> _TEXT SEGMENT_

--- --- ---

Posts by chewitt

    RPi3B+ using LE 9.2.8 will be the "best and final" recommendation. LE 10.x and newer switch to an all-new GBM/V4L2 video pipeline where 3D support simply hasn't ever quite made the priority list for development, and while the initial RPi4 hardware is supported by the initial LE 9.2.8 release, newer iterations of RPi4 hardware need firmware that only exists in newer/current LE releases. It's possible to self-build a doctored 9.2.8 image with newer firmware etc. there's no HOWTO guide for that (although not too hard if you have a tinkering mindset). Considering the limited amount of new 3D content these days and depending on what other media you need to handle; i'd keep a spare 3B+ lying around for 3D duties when you need to play something, while using an RPi4 (or something else that meets needs) as the main player board.

    I have tried your image (LibreELEC-AMLMX.arm-10.88.0-box.img)

    You've done more than me then 8o

    Martin seems to be MIA at the moment so the best I can suggest is self-building using my AMLMX branch but with the Linux package update to use his latest kernel source (Linux 6.3 IIRC) to see if anything changed.

--- --- ---

Interface element records:
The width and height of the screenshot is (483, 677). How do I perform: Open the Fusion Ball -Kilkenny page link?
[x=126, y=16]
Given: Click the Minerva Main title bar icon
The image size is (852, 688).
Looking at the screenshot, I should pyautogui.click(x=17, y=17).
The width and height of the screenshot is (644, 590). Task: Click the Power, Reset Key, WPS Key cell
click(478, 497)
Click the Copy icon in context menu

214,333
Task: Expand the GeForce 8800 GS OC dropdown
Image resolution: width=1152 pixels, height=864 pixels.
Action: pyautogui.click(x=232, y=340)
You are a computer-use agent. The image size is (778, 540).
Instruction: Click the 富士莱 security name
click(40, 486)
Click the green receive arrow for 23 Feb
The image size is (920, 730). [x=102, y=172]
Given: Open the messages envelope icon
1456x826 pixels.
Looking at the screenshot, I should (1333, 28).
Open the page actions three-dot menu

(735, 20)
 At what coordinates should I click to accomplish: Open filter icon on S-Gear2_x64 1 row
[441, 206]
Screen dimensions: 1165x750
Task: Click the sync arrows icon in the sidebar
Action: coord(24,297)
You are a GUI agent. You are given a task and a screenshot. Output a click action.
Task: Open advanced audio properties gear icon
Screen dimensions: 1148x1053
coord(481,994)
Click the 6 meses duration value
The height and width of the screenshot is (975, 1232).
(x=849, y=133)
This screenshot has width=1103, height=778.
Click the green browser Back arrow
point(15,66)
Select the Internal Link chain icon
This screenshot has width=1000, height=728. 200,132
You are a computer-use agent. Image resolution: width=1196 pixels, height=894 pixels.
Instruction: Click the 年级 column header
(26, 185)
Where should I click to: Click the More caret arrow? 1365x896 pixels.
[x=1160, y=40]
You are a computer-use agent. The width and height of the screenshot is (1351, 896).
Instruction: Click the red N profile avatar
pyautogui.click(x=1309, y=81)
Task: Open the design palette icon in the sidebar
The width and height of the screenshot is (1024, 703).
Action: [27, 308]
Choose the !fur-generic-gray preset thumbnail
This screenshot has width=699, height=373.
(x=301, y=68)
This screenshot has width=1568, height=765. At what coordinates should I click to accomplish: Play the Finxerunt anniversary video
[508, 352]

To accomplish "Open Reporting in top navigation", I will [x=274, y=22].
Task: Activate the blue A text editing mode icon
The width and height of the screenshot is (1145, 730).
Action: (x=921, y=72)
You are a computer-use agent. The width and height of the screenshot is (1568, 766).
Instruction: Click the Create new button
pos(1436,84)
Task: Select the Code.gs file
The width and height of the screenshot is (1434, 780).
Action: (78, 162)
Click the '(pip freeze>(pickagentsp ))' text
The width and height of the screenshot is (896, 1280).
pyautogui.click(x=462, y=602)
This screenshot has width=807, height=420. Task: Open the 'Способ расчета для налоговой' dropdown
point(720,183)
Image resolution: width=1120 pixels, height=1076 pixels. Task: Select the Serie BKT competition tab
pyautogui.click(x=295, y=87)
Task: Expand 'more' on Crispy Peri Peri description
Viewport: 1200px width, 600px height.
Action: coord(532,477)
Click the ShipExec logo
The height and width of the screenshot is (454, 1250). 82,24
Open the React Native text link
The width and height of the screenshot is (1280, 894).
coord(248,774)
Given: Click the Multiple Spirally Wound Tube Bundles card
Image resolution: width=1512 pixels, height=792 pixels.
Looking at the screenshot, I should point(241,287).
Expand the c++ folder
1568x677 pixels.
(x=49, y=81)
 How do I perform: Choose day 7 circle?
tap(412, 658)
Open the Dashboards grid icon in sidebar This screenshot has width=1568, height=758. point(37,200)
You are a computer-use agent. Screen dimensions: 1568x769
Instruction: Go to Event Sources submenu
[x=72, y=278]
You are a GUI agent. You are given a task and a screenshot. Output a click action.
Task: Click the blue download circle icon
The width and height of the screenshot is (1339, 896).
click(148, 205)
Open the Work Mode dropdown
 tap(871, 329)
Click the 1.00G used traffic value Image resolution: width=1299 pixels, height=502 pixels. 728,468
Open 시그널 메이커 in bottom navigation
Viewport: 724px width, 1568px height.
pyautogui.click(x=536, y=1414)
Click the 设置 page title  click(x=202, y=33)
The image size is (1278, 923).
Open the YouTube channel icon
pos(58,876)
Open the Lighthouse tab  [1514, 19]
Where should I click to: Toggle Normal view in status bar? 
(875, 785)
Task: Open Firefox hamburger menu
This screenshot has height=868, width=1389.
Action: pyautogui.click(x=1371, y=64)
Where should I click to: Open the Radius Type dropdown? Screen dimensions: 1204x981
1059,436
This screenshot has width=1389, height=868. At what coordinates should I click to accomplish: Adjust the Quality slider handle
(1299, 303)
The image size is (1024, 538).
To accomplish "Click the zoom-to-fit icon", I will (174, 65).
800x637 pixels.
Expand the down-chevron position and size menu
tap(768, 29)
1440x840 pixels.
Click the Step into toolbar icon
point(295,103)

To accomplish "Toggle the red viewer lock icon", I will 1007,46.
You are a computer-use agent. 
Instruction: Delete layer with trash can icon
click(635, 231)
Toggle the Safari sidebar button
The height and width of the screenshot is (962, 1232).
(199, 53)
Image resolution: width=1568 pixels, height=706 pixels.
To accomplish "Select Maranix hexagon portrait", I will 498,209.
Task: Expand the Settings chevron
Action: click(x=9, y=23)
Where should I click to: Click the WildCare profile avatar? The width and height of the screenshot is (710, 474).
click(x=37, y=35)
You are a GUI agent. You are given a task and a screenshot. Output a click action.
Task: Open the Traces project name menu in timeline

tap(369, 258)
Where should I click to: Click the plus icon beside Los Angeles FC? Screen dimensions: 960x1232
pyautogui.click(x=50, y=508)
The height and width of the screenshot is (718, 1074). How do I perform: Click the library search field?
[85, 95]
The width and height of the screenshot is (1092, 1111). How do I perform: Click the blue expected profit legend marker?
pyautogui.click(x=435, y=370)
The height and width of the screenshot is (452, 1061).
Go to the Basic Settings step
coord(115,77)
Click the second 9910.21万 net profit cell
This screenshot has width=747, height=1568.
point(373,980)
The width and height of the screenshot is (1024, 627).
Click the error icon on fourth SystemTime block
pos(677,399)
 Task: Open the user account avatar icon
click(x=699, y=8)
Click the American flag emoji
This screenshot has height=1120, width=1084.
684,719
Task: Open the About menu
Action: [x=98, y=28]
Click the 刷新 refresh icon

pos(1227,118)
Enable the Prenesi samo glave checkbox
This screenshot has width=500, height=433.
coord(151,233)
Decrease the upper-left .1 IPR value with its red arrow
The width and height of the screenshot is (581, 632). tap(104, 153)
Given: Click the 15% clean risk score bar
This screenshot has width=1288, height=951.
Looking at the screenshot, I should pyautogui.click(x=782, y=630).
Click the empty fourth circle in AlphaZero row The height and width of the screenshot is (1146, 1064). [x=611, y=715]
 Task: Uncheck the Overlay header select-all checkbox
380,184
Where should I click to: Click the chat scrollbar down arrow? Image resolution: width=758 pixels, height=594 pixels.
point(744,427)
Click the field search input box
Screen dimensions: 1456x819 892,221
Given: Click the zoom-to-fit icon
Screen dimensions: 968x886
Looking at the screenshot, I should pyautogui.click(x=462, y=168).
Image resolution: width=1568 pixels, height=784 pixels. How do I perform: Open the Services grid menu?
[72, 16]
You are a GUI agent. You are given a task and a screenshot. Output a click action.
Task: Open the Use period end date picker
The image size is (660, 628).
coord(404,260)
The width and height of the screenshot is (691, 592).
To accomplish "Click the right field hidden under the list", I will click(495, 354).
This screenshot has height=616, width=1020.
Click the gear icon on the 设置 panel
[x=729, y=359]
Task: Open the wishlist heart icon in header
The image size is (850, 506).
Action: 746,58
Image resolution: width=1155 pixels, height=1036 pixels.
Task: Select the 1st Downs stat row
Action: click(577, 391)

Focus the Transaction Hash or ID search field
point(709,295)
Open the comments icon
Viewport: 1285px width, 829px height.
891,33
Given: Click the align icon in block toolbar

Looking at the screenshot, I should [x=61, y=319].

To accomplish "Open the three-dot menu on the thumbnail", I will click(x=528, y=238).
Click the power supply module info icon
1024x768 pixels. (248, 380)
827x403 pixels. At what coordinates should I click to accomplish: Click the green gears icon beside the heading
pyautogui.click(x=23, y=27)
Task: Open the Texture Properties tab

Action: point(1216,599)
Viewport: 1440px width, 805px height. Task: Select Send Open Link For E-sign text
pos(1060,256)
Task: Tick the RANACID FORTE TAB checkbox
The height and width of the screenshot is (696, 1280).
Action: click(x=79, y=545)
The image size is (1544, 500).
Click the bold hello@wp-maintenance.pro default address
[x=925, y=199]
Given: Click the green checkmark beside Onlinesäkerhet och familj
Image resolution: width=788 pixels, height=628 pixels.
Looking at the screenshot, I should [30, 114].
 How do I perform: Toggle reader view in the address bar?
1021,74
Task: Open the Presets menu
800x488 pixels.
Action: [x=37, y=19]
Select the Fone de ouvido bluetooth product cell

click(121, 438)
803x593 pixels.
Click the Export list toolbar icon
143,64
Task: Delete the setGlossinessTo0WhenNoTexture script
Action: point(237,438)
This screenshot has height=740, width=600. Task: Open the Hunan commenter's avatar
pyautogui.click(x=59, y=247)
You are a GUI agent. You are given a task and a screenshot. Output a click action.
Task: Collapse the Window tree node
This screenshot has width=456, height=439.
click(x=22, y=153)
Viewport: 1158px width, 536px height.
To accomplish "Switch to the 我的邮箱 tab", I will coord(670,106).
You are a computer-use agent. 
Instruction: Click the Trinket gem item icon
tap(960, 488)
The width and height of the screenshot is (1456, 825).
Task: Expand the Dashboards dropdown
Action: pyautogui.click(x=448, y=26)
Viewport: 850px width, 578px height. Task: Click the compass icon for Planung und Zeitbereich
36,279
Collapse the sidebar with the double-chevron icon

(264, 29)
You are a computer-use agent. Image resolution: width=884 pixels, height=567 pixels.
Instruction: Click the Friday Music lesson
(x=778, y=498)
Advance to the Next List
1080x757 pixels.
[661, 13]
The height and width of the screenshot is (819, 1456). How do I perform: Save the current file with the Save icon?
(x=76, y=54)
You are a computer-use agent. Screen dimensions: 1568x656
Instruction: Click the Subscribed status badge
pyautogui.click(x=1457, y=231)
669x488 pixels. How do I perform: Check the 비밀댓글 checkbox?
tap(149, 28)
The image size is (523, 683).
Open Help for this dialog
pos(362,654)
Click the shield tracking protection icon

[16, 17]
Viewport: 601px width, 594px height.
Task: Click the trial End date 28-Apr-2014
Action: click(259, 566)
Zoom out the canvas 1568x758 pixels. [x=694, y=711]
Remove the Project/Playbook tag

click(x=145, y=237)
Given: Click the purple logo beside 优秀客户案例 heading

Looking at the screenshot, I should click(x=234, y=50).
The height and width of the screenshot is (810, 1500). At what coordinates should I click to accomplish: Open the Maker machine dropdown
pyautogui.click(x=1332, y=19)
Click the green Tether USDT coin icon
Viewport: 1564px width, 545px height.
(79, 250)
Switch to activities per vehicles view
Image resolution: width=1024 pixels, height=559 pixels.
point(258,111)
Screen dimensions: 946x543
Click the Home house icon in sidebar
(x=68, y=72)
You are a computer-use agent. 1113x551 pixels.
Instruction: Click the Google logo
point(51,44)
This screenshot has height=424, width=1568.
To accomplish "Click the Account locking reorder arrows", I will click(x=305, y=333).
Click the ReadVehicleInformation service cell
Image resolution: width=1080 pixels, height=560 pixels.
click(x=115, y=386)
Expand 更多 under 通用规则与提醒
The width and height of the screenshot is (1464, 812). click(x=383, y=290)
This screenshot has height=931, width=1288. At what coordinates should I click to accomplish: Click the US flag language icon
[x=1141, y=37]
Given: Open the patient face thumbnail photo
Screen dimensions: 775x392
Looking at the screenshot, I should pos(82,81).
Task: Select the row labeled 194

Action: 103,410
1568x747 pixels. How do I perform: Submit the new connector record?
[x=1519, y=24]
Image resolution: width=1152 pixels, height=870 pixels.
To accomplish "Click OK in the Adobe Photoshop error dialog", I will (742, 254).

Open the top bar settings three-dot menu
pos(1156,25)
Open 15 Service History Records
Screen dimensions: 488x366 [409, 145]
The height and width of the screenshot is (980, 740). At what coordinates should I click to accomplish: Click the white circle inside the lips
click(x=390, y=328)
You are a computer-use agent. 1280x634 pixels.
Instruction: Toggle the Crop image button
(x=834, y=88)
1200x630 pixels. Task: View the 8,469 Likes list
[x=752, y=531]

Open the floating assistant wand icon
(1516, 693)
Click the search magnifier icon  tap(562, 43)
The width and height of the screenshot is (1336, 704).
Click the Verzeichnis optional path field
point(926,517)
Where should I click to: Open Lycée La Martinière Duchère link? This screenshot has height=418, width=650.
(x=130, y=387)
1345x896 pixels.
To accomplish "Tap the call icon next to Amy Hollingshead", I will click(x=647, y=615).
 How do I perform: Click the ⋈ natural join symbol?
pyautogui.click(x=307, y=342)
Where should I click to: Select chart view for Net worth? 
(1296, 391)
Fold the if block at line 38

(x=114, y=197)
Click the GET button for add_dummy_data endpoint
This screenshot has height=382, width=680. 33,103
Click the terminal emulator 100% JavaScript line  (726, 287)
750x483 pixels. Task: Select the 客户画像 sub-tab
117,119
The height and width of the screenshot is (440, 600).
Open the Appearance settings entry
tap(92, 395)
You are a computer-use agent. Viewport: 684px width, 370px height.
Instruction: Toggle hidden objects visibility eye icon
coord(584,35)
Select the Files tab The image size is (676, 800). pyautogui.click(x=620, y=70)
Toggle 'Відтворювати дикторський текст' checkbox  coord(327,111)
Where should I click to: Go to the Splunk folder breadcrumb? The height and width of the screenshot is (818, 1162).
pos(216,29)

--- --- ---

> _SHORT PROBLEM A_
In the forum posts, what video pipeline do LE 10.x and newer switch to?
> _SHORT PROBLEM B_
List every LibreELEC or Linux version that the forum posts mention.

> _COMPLETE ANSWER A_
An all-new GBM/V4L2 video pipeline.

> _COMPLETE ANSWER B_
- LE 9.2.8
- LE 10.x
- 10.88.0 (in the image name LibreELEC-AMLMX.arm-10.88.0-box.img)
- Linux 6.3